We sat for a time in silence, with imaginations that obstinately refused to take up the realities of this proposition.

“I don't want you to marry Shoesmith,” I said at last.

“Don't you like him?”

“Not as your husband.”

“He's a very clever and sturdy person—and very generous and devoted to me.”

“And me?”

“You can't expect that. He thinks you are wonderful—and, naturally, that you ought not to have started this.”

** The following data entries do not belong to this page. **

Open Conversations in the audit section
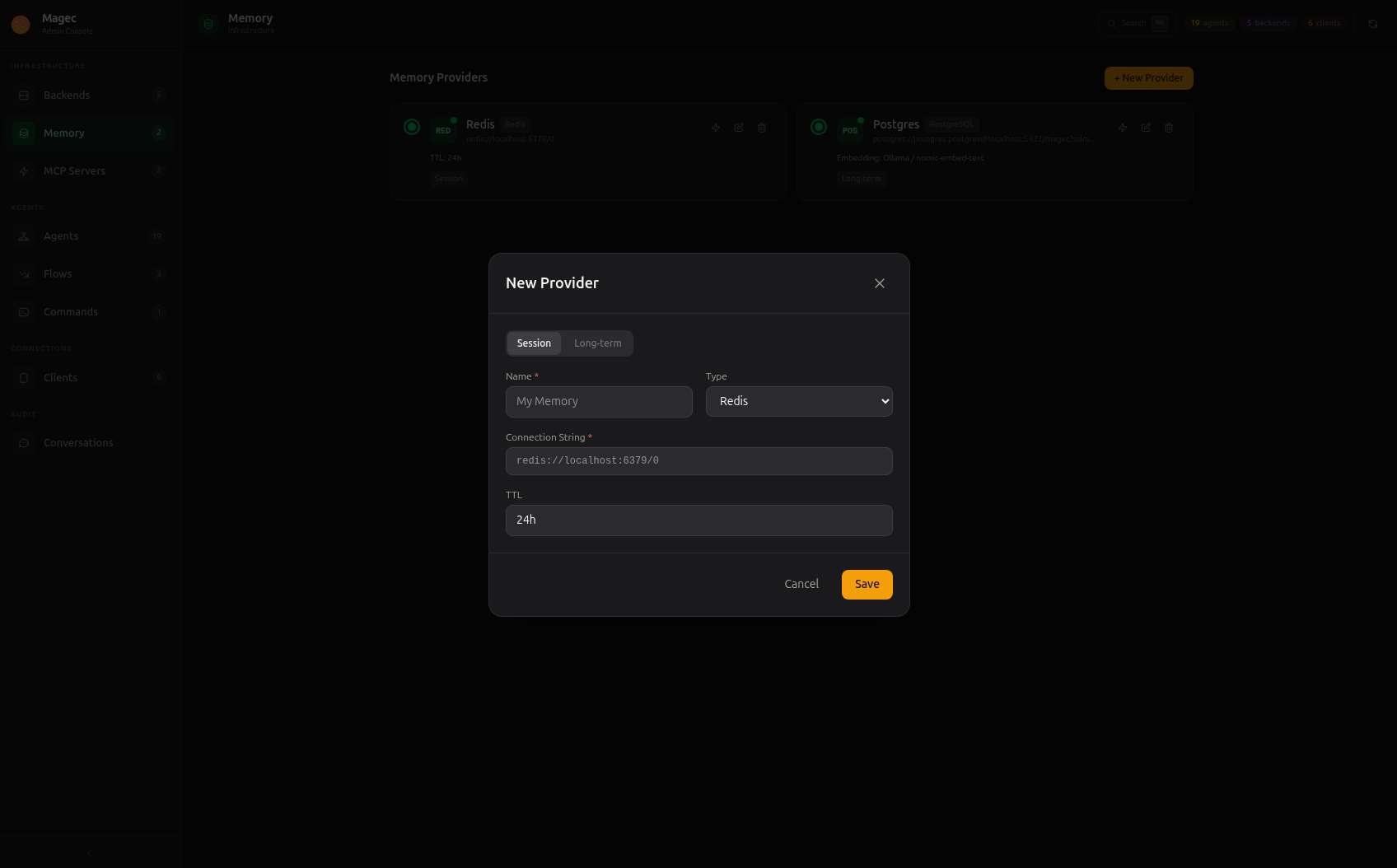The height and width of the screenshot is (868, 1397). [78, 442]
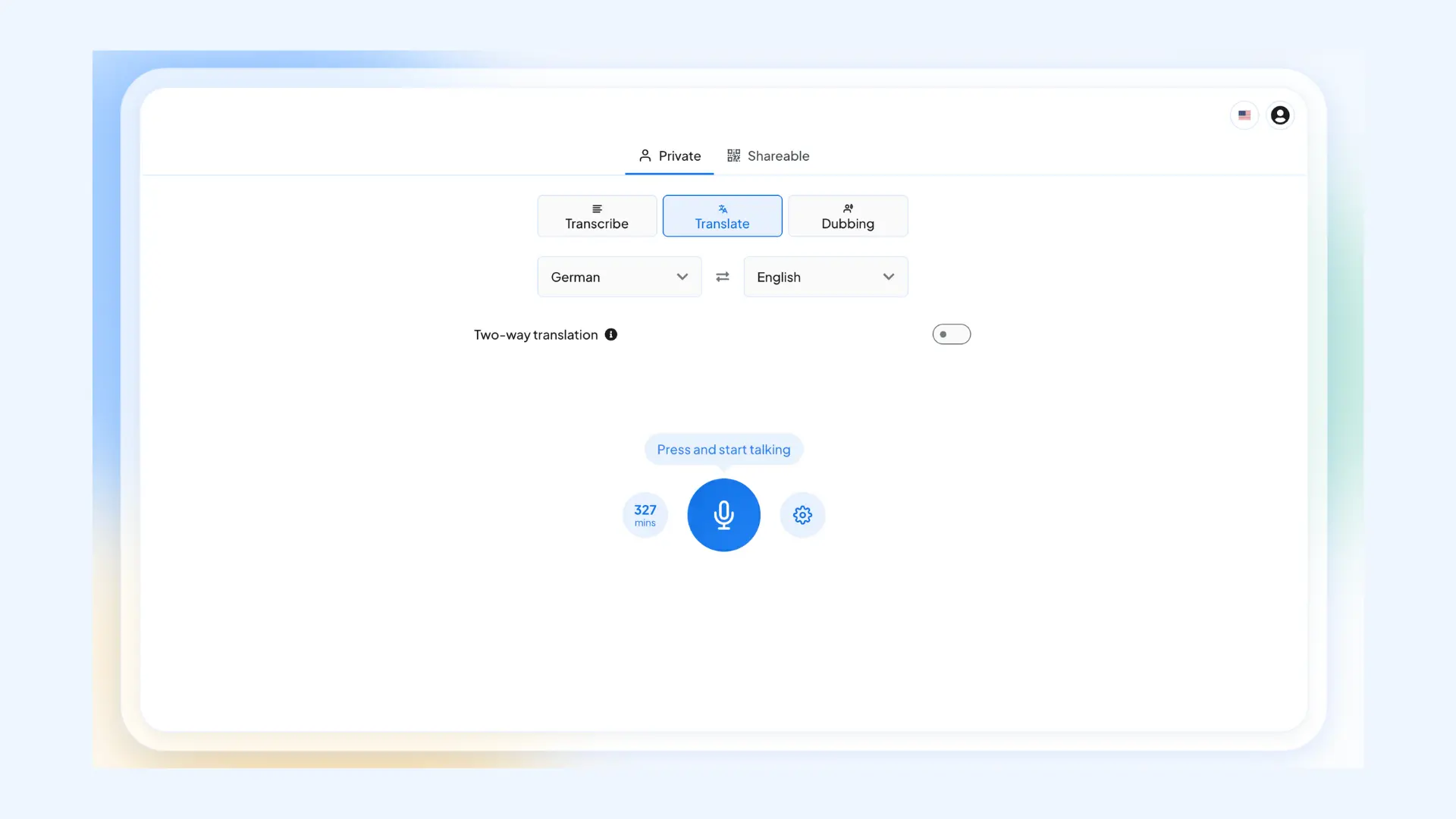This screenshot has width=1456, height=819.
Task: Click the 327 mins remaining badge
Action: [x=645, y=515]
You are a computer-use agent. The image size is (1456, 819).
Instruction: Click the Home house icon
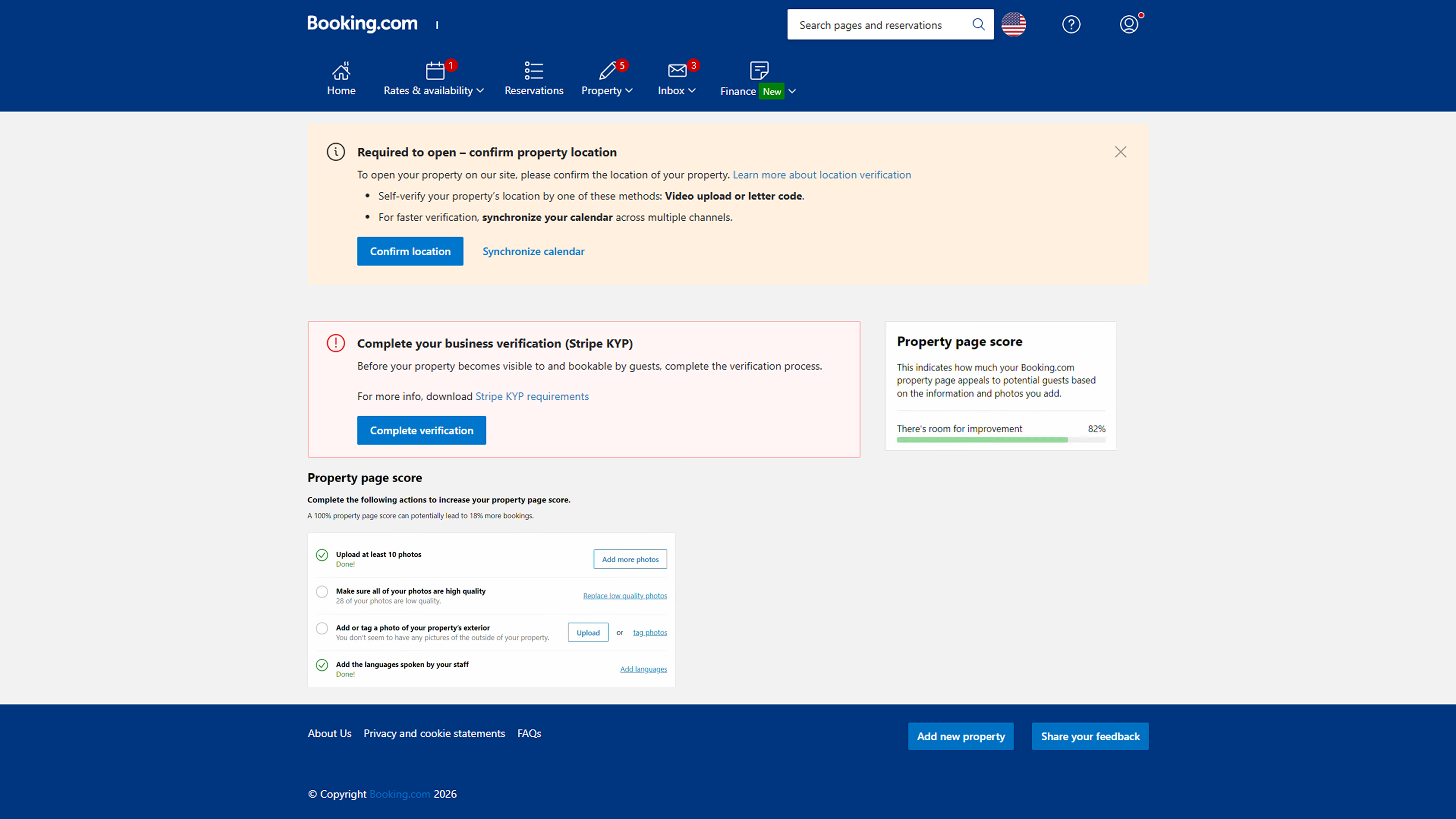(x=341, y=71)
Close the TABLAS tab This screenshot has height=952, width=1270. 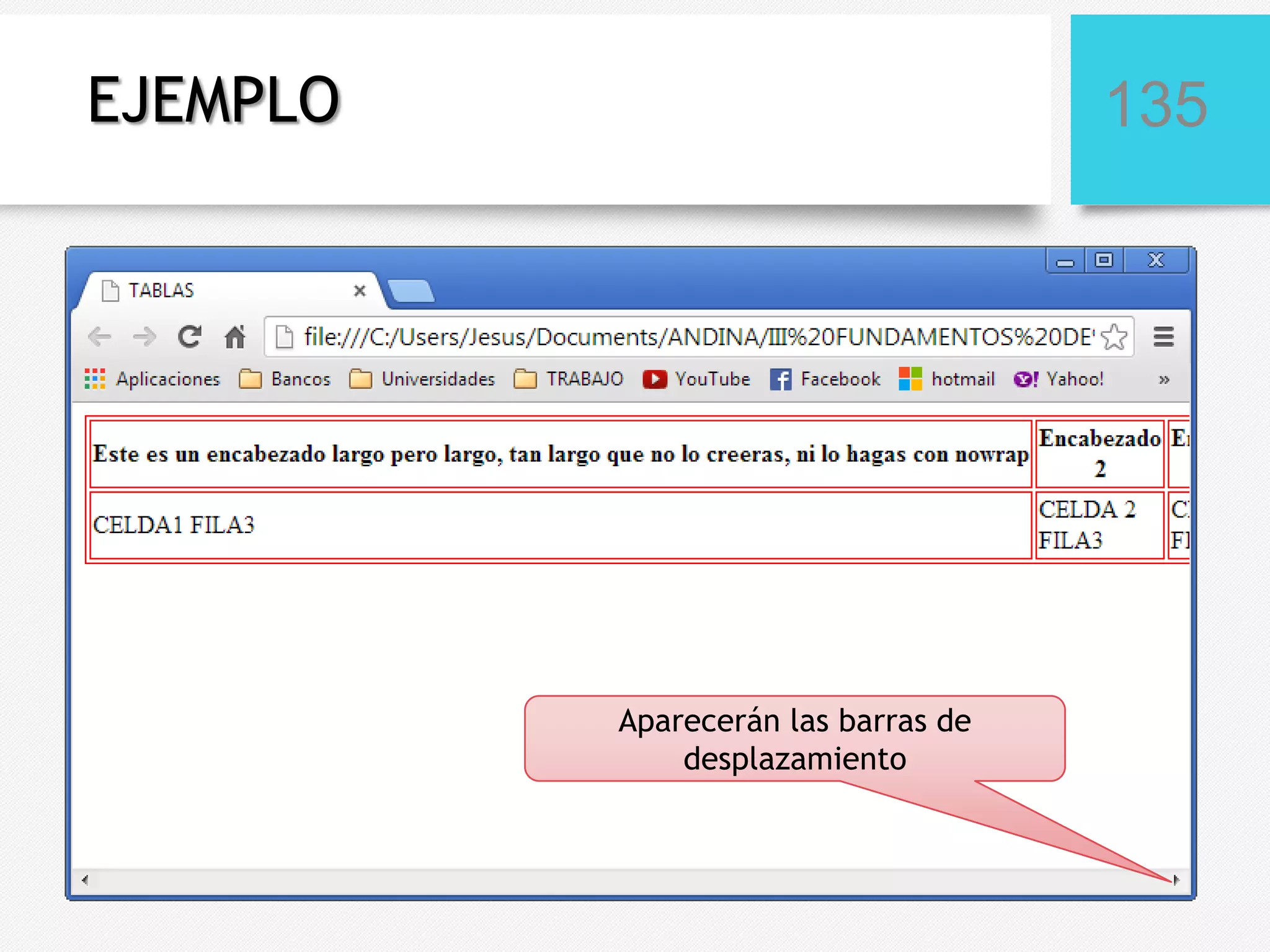click(x=360, y=291)

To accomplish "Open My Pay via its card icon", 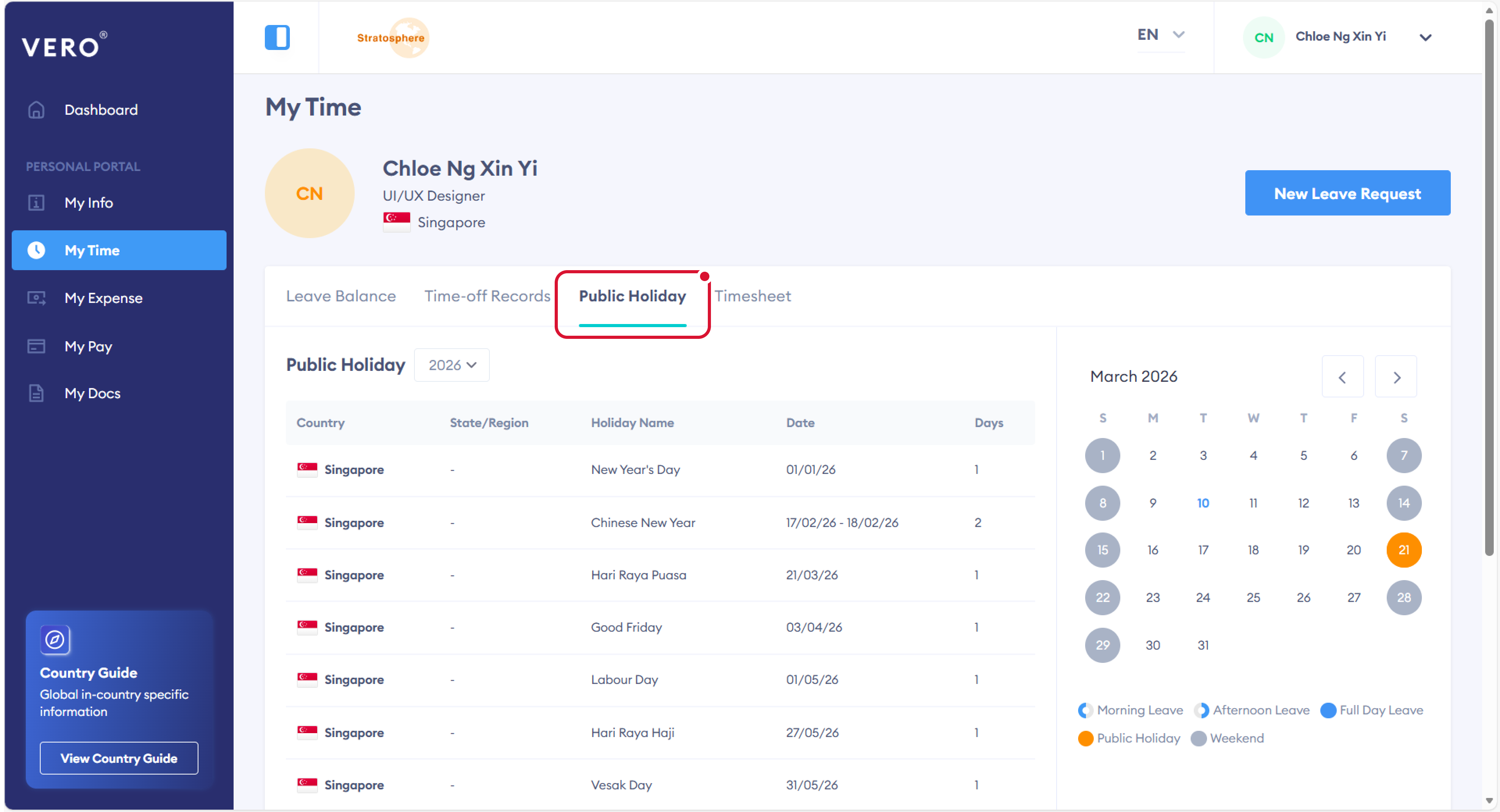I will [x=36, y=346].
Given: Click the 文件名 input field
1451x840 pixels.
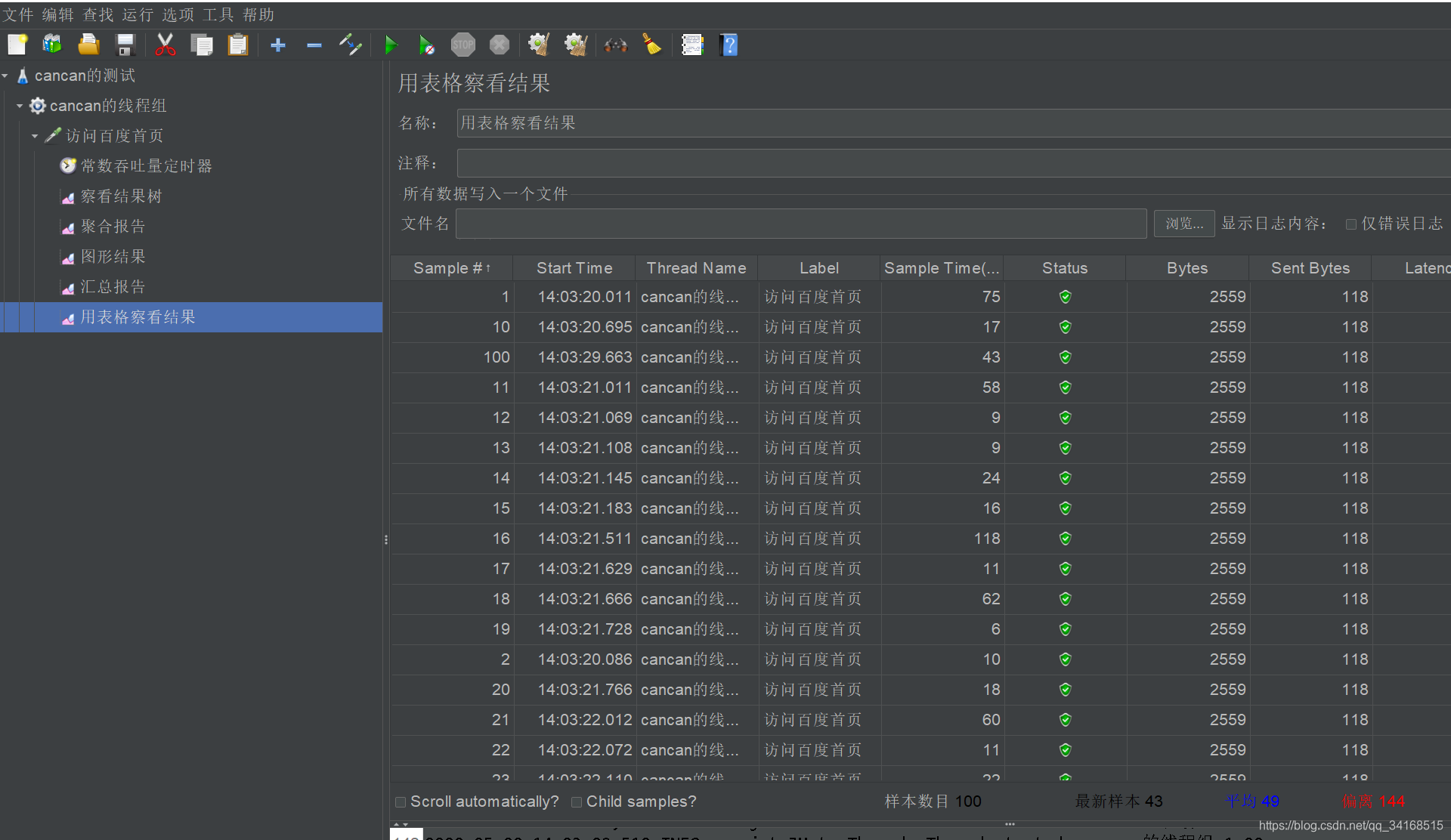Looking at the screenshot, I should (800, 224).
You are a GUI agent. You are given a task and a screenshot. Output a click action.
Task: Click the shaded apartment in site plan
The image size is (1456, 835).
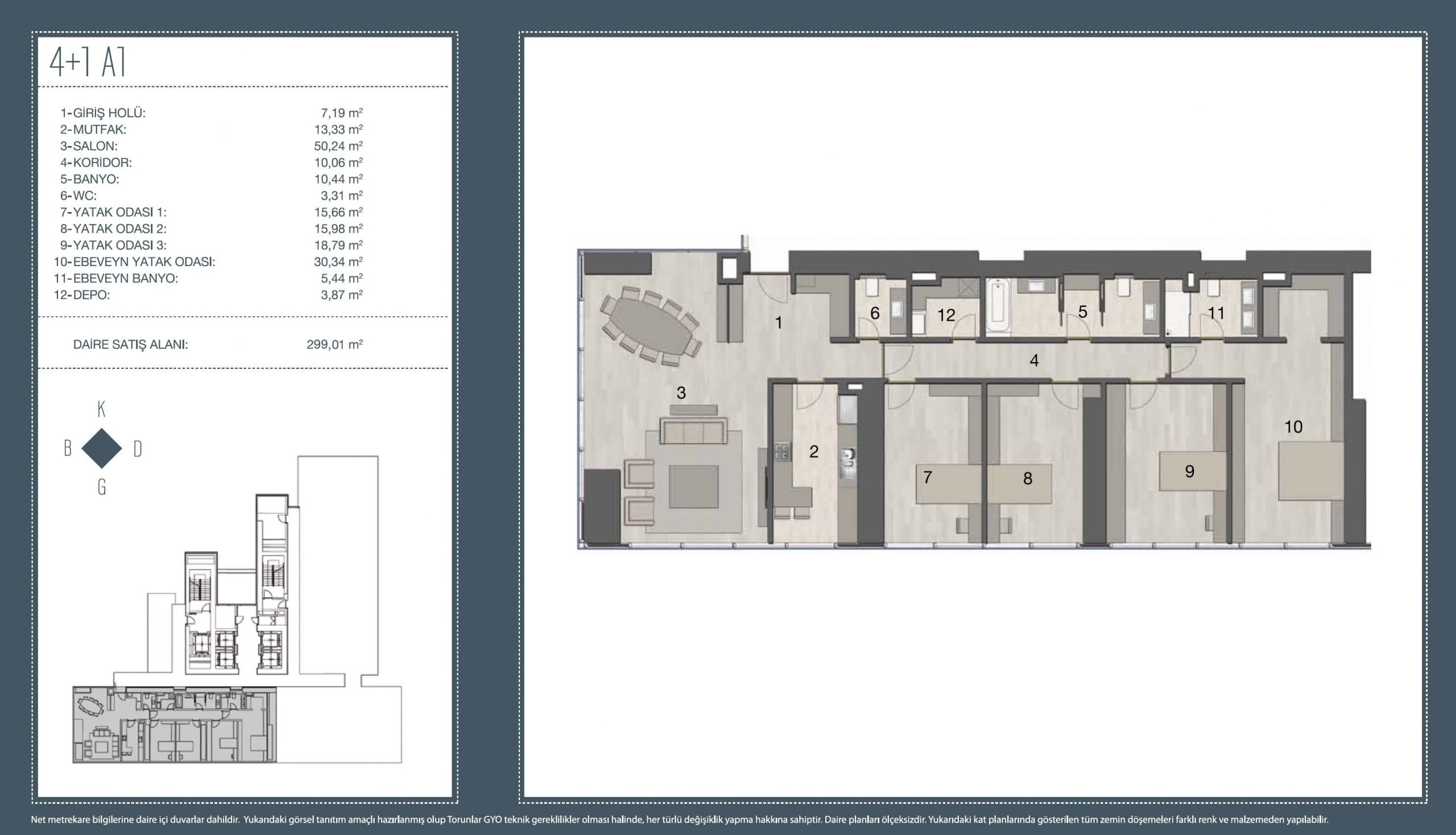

“I've a curious dislike to any one thinking that but myself. I'm quite ready to think it myself.”

“He'd let us be friends—and meet.”

“Let us be friends!” I cried, after a long pause. “You and me!”

“He wants me to be engaged soon. Then, he says, he can go round fighting these rumours, defending us both—and force a quarrel on the Baileys.”

“I don't understand him,” I said, and added, “I don't understand you.”